(Information provided begins)

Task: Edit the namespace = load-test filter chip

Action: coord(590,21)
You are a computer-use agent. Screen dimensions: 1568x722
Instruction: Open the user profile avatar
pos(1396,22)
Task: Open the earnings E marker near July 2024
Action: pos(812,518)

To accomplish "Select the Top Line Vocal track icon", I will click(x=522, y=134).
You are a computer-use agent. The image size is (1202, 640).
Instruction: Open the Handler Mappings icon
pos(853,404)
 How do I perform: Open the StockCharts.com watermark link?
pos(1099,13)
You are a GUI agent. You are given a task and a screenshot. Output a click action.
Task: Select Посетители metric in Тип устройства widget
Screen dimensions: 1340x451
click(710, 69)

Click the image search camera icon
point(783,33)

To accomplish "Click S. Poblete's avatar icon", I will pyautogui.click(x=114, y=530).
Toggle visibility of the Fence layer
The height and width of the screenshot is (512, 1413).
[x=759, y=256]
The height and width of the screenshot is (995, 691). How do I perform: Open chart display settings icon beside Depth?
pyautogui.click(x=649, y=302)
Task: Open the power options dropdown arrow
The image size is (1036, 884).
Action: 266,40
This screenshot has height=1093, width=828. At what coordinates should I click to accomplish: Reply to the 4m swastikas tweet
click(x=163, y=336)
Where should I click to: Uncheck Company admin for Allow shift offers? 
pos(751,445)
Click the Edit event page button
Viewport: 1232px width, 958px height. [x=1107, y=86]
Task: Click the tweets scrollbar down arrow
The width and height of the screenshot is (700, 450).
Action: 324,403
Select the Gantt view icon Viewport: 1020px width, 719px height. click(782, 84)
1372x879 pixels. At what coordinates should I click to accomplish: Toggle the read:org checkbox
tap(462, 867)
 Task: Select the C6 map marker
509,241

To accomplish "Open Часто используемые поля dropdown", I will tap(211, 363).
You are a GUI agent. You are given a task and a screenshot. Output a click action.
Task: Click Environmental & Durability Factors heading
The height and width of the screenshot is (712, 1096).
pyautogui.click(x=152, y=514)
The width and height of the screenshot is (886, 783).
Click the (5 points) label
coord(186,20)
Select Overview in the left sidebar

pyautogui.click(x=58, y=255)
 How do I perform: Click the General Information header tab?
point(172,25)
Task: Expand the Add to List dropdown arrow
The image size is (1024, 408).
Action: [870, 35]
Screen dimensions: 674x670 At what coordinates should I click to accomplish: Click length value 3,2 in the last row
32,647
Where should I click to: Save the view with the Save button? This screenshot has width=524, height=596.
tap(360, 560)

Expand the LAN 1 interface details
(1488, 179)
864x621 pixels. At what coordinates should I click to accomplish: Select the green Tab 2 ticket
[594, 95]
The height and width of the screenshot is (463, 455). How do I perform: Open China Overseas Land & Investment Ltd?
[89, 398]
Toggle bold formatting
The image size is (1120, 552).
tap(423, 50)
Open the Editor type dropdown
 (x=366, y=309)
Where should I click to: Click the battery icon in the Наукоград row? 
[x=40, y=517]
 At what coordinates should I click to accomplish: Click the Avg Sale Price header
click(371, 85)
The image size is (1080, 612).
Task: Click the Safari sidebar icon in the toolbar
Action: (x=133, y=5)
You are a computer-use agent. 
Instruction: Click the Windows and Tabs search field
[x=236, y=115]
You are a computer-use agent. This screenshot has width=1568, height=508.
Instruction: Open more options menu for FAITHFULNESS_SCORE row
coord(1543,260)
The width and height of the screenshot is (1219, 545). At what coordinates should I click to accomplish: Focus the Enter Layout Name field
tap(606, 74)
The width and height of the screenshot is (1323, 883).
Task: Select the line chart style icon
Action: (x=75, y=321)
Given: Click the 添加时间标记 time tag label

(Information provided ends)

__Assignment__
Among the lines above, count those containing the word "arrow" and write only the number.

__Result__
3